Mice fed ad libitum with regular chow (AIN-93M) and pure water before intervention at 4 months of age
Note: Bodyweight, food intake, and water consumption recorded on fasting day
“The animals were fed ad libitum before the IF was initiated at 4 months of age. Mice were fed a regular chow (AIN-93M, purchased from TROPHIC Animal Feed High-tech Co. Ltd, Nantong, China) and pure water. Bodyweight, food intake, and water consumption were recorded on fasting day”
Mice divided into groups and subjected to intermittent fasting protocol: food deprivation for 24 hours every other day with ad libitum feeding on intervening days
Note: Applied to db/m and db/db mice in multiple cohorts
“the IF mice were deprived of food for 24 h, every other day and were fed ad libitum on the intervening day for 28 days”
Antibiotics cocktail administered in drinking water to deplete gut microbiota in designated groups
Note: Different concentrations used for db/db mice (full strength) and db/m mice (half concentration)
“The antibiotics cocktail...were given in the drinking water starting 14 days before the IF regimen and throughout the experiment”
For Set 4 animals, IPA, 5-HT, and TUDCA administered via intraperitoneal injection; SCFAs dissolved in drinking water
Note: Control groups received saline injections of same volume
“For db/db-IPA, db/db-5-HT, db/db-TUDCA groups, mice were intraperitoneally injected with IPA (10 mg kg−1 d−1), 5-HT (1 mg kg−1 d−1), and TUDCA (250 mg kg−1 d−1) dissolved in saline, respectively.

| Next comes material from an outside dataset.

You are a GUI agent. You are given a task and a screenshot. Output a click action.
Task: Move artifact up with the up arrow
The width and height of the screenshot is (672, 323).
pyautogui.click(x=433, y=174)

The mice in other groups were injected with same volume saline”
16S rRNA copies in feces detected via qPCR to confirm antibiotics effectiveness
“The 16S rRNA copies in the feces of the animals after antibiotics treatment were detected with qPCR”

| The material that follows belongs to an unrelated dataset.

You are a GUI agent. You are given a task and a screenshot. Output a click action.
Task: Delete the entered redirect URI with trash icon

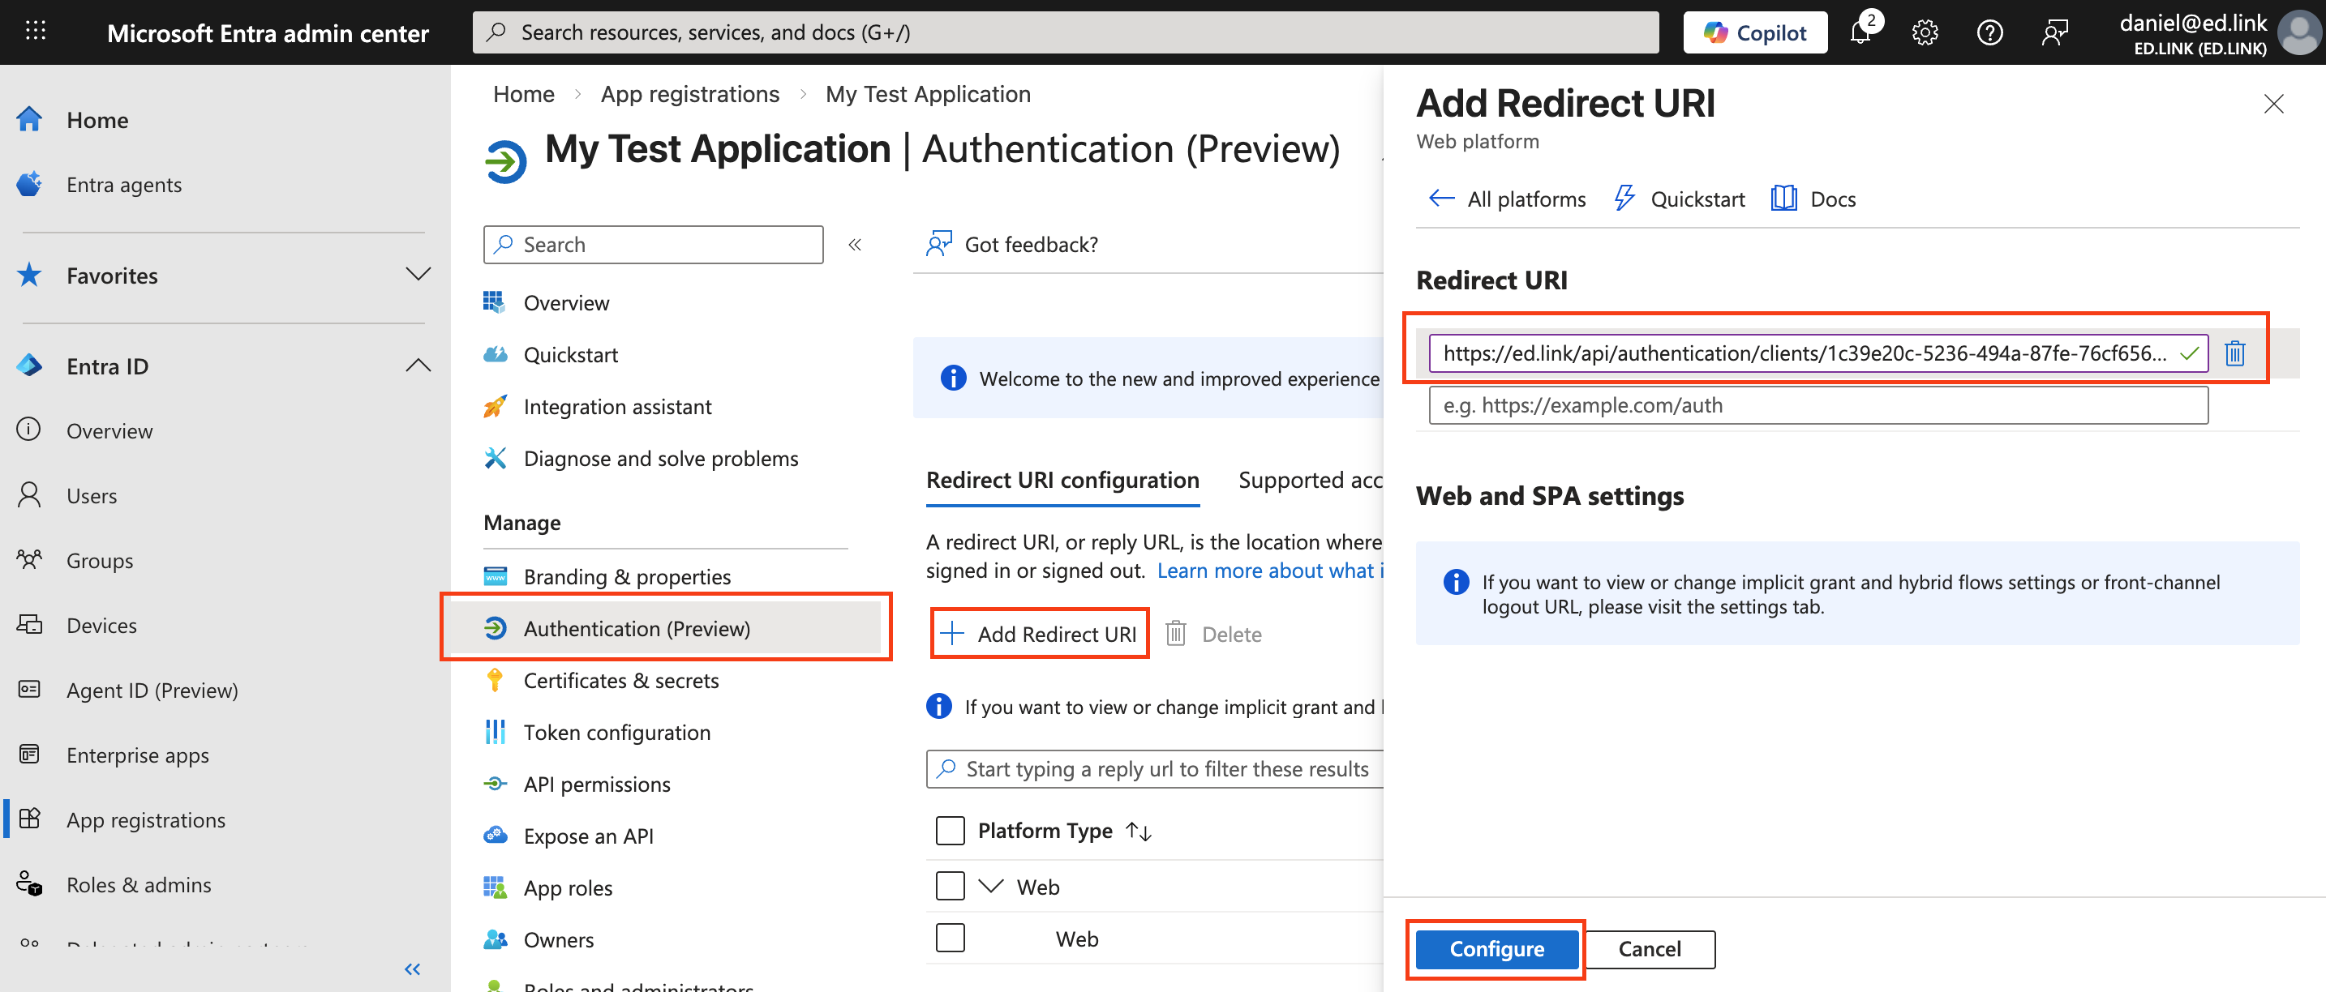coord(2235,353)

Cognitive behavioral assessment performed to evaluate spatial learning and memory
Note: All behavioral studies conducted on fasting day of IF regimen. One mouse in db/db group drowned during test and data excluded
“After IF regimen, the antibiotics treatment, and metabolites treatment, the cognitive behavioral assessment was determined with a water-maze test. All of the behavioral studies and biochemical samples were collected/detected on the fasting day of IF regimen”
After behavioral testing, mice euthanized and serum and tissue samples collected
Note: Samples either snap-frozen in liquid nitrogen and stored at -80°C or stored in 4% paraformaldehyde for histological analysis
“After behavioral tests, mice were killed, then the serum and tissues samples were collected by either snap-frozen by liquid nitrogen and store at −80°C or directly stored in 4% paraformaldehyde for histological analysis”

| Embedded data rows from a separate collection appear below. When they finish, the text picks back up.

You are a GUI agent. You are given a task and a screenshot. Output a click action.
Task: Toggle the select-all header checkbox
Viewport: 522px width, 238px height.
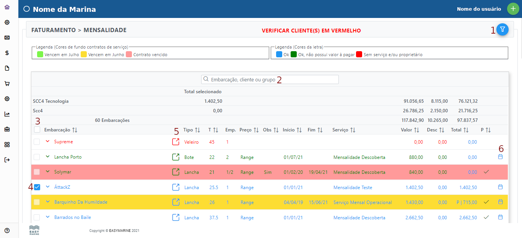pos(37,130)
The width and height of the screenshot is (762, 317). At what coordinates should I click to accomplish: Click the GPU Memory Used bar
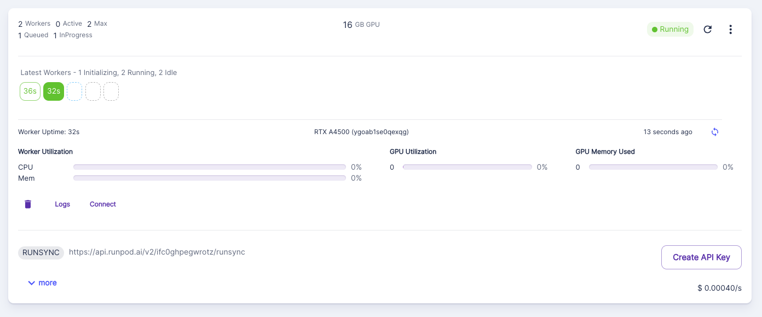pyautogui.click(x=653, y=167)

Fecal, serum, and hippocampus samples analyzed for gut microbiome, metabolome, and RNA sequencing
“Fecal, serum, and hippocampus samples were collected to analyze gut microbiome, metabolome, and RNA sequencing, respectively”
Homozygous Leprdb/db mice were diabetic; heterozygous Leprdb/m mice were used as controls. Mice obtained from The Jackson Laboratory (Bar Harbor, ME)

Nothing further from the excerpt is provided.